Le CIE a d’abord constaté que la baisse de la mortalité sur l’ensemble des routes françaises – observée depuis le second semestre 2017, c’est à-dire bien avant l’annonce de la mesure – s’est poursuivie après cette annonce en janvier 2018, alors que la vitesse était encore autorisée à 90km/h sur les routes secondaires.
La mortalité routière déjà largement orientée à la baisse avant l’entrée en vigueur des 80km/h
Jean-Luc Michaud, président du CIE, détaille les conclusions du Comité d’évaluation : "Nous avons constaté une baisse continue de la mortalité routière sur les 3 derniers semestres : -4,3% entre juillet et décembre 2017 par rapport au second semestre de 2016, -6,9% entre janvier et juin 2018, et-5,7% entre juillet et novembre 2018 (cf graphique ci-dessous). Les chiffres de décembre 2018 ne sont pas encore publiés, mais la baisse de -9,1% de la consommation des carburants routiers au mois de décembre 2018 (selon l’UFIP) laisserait supposer une baisse significative du trafic routier à cette période, qui pourrait s’accompagner d’une baisse de la mortalité routière, qui serait évidemment sans rapport avec les 80km/h…".
La mortalité routière était donc déjà largement orientée à la baisse une année avant l’entrée en vigueur – et donc bien avant l’annonce – des 80km/h.
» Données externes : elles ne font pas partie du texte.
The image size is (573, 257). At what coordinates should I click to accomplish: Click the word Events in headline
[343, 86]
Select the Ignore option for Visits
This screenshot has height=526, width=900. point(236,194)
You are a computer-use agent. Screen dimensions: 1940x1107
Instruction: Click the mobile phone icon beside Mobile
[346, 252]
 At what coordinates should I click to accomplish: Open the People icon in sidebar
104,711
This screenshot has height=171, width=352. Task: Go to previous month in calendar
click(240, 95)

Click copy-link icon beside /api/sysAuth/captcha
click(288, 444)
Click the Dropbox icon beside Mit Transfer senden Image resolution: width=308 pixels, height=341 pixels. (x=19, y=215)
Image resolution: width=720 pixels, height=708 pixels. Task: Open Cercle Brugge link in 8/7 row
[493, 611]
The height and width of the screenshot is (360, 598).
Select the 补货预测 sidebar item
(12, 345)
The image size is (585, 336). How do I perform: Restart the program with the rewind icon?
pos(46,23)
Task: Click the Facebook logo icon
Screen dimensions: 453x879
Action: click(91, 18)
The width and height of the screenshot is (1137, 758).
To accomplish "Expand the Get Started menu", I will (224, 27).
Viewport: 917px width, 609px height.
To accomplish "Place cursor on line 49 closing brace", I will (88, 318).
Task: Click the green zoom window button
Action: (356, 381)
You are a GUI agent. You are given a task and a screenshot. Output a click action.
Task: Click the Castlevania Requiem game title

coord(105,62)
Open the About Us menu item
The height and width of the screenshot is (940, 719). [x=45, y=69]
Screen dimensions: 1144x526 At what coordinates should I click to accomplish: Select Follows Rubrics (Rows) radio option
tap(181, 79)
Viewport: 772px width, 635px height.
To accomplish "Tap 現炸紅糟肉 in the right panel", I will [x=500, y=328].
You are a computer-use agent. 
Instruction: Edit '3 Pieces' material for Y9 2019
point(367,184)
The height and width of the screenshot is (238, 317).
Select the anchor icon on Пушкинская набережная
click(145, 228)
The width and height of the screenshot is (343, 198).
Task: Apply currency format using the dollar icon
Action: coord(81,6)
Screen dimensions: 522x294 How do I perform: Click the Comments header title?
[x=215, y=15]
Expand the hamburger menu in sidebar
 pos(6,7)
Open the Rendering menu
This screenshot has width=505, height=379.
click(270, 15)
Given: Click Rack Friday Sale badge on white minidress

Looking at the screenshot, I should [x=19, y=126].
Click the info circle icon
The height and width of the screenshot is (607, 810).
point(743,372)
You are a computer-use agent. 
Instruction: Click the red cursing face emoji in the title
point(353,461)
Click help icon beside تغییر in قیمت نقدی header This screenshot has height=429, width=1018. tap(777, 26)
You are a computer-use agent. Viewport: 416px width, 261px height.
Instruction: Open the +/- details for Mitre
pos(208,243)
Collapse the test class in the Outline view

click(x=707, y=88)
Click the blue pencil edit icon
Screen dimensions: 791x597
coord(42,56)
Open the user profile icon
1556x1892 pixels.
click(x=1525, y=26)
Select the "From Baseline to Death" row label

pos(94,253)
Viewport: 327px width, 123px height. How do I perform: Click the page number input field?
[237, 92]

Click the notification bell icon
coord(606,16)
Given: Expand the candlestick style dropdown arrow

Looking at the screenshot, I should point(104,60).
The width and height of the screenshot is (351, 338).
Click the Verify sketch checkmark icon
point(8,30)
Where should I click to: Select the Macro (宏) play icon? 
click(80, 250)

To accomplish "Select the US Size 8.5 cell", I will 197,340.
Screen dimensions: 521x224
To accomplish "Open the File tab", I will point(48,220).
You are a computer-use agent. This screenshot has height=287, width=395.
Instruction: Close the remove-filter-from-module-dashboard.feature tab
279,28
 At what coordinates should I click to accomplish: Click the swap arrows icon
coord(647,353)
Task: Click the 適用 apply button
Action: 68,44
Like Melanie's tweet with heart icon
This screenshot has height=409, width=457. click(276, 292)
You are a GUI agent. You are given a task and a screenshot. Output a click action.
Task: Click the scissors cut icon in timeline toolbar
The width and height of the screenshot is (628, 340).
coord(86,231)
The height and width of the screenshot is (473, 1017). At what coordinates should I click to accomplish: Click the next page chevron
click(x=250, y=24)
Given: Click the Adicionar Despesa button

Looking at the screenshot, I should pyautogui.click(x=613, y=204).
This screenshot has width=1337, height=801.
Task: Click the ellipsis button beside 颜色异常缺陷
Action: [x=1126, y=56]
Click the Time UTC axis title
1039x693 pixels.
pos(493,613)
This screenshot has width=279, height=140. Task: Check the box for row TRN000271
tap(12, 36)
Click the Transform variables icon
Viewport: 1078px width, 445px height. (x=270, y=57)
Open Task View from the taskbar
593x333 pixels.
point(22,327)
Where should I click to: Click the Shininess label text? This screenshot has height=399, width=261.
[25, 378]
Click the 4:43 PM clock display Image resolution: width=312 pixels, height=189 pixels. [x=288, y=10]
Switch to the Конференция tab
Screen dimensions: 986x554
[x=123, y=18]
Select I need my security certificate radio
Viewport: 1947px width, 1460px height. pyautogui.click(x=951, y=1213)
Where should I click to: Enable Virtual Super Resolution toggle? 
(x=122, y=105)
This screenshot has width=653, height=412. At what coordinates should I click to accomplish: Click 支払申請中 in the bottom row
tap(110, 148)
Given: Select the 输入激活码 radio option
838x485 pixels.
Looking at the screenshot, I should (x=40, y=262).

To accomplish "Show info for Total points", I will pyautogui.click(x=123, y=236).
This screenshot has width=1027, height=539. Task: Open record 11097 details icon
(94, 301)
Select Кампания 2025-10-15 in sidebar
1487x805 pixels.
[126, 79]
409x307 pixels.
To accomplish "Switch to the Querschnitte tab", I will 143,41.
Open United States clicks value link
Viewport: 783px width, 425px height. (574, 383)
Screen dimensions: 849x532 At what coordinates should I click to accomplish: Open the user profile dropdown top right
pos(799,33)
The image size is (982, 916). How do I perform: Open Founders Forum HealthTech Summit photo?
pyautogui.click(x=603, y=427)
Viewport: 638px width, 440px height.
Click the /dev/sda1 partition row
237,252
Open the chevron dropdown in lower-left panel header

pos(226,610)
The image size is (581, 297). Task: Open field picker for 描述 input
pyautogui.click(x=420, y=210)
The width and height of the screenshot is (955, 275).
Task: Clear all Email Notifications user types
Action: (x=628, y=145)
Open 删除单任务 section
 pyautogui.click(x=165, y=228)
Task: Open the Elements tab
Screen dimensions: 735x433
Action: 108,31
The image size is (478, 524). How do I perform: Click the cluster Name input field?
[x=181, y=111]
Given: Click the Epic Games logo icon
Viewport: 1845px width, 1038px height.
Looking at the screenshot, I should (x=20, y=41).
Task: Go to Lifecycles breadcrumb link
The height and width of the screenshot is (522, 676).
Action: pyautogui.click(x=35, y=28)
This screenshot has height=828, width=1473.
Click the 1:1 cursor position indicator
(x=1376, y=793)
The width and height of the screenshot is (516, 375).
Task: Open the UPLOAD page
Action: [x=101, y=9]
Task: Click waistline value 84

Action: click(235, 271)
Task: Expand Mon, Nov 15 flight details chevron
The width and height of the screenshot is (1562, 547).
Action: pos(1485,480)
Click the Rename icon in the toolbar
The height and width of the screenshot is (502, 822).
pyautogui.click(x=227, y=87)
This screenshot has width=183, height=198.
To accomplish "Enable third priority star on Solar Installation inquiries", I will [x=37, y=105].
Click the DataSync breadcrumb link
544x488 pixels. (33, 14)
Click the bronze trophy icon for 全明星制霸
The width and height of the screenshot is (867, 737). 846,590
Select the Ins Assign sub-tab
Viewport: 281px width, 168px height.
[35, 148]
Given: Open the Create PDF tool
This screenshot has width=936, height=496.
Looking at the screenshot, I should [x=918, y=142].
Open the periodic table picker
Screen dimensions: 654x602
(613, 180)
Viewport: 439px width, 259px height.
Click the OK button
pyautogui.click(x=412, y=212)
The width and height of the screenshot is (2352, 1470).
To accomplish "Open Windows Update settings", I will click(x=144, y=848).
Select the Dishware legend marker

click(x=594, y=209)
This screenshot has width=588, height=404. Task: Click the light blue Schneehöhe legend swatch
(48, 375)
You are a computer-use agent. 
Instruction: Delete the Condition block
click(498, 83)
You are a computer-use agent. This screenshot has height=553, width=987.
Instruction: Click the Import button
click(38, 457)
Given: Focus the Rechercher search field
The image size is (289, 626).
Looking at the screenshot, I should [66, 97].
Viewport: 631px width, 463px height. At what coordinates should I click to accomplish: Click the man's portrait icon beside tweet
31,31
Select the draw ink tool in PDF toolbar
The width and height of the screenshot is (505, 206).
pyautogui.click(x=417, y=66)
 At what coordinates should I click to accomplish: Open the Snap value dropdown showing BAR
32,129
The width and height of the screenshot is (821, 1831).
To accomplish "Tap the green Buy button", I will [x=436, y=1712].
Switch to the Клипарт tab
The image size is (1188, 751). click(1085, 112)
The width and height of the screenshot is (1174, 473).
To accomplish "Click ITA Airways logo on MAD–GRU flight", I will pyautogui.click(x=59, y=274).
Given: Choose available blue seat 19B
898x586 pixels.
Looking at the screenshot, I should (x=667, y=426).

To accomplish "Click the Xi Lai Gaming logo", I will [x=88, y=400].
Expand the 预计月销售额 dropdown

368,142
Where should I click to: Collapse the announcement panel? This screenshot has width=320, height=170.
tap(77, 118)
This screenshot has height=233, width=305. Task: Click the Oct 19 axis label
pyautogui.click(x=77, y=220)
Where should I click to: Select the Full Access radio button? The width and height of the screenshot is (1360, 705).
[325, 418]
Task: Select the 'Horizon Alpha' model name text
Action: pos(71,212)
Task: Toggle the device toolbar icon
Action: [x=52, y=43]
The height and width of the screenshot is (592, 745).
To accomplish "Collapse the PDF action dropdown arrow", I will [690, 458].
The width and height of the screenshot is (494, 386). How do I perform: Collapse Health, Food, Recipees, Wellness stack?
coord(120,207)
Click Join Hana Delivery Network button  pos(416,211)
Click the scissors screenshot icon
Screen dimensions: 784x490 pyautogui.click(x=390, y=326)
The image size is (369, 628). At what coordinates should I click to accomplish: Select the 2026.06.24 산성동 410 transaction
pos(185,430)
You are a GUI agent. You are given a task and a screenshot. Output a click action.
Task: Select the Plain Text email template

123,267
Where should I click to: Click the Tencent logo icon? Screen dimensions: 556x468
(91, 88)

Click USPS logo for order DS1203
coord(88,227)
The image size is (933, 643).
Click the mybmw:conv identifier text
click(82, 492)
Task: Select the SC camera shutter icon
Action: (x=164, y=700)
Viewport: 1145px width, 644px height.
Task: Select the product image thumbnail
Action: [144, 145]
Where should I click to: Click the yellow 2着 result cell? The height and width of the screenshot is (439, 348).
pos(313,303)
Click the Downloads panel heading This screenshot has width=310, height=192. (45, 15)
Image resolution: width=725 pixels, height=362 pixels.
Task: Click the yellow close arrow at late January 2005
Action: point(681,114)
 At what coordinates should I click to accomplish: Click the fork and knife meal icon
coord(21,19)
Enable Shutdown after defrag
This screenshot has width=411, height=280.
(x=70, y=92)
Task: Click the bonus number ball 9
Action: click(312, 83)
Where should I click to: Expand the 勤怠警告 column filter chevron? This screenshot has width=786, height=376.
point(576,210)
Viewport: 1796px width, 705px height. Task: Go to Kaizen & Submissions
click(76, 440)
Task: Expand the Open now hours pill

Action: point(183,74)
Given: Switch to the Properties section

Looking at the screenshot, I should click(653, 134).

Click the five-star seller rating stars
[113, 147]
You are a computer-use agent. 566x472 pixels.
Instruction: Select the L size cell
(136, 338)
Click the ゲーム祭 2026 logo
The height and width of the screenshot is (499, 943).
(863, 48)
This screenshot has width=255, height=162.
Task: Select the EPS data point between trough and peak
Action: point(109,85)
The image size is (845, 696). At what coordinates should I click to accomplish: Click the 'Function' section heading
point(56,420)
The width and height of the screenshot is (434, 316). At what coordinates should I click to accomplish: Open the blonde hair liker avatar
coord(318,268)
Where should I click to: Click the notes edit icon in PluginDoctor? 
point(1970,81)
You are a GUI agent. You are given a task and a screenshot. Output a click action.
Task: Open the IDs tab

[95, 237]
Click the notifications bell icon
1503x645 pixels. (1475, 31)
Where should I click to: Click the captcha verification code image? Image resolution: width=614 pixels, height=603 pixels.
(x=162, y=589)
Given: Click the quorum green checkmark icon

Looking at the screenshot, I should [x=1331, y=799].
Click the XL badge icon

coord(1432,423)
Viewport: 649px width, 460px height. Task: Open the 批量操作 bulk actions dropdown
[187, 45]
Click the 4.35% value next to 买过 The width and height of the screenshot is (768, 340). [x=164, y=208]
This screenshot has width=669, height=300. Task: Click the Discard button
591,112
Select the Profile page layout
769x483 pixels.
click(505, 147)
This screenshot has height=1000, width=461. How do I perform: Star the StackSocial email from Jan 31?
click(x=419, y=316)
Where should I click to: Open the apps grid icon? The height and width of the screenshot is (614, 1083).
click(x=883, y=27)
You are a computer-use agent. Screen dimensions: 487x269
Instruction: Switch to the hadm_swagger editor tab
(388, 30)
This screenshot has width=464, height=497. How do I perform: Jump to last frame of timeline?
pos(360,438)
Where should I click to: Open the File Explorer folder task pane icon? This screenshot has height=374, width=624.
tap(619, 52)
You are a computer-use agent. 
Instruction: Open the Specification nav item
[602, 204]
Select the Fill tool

Comme le démontre le graphique ci-dessus, la mise en œuvre de cette nouvelle limitation n’a eu aucun impact sur la réduction du nombre de morts sur nos routes, que celles-ci soient ou non concernées par les 80km/h.
Le CIE relève en outre que la baisse du nombre de tués enregistrée aux mois de juillet et août 2018 coïncide avec la diminution de moitié du nombre des radars actifs en France, ce qui conduit à douter sérieusement de l’efficacité de leur multiplication, qui coûte cher à la fois au contribuable et à l’usager de la route.
Ces analyses ont été réalisées sur la base des baromètres mensuels de la Sécurité routière, les services du ministère de l’Intérieur refusant toujours de transmettre les éléments détaillés et objectifs demandés par le Comité depuis septembre 2018. Il s’avère que seule une connaissance précise de l’évolution et des circonstances des décès sur les routes secondaires, qui se conformerait à la démarche de transparence annoncée par le Président de la République et le ministre de l’Intérieur, permettrait au Comité indépendant comme d’ailleurs aux services de l’État de tirer des conclusions crédibles quant à l’efficacité de la mesure en cause.
La surprenante présentation des chiffres de la Sécurité routière
En outre, le CIE s’étonne de la présentation de certains chiffres par la Sécurité routière : pour le mois de novembre 2018, celle-ci a communiqué sur une baisse de -1,8% (-5 tués) de la mortalité routière en France. Or, ces chiffres ne concernent que la métropole : dans les outre-mer, c’est au contraire une hausse de +56,3% (+9 tués) qui est intervenue sur le même mois. Au total, c’est donc une augmentation globale de +1,4% (+4 tués) qui est à déplorer sur l’ensemble des routes de France en novembre.
Il apparaît donc à ce stade que les modestes baisses et hausses enregistrées depuis l’entrée en vigueur des 80km/h se situent dans le droit fil de l’évolution observée depuis une cinquantaine d’années en France comme dans la plupart des autres pays européens et apparaissent sans rapport avec la décision récente d’abaisser à 80km/h la limitation de vitesse sur les routes secondaires, que nos grands voisins tels que l’Allemagne (100km/h) et la Grande-Bretagne (97km/h), ne pratiquent ni l’un ni l’autre, tout en affichant une mortalité routière très inférieure à la nôtre.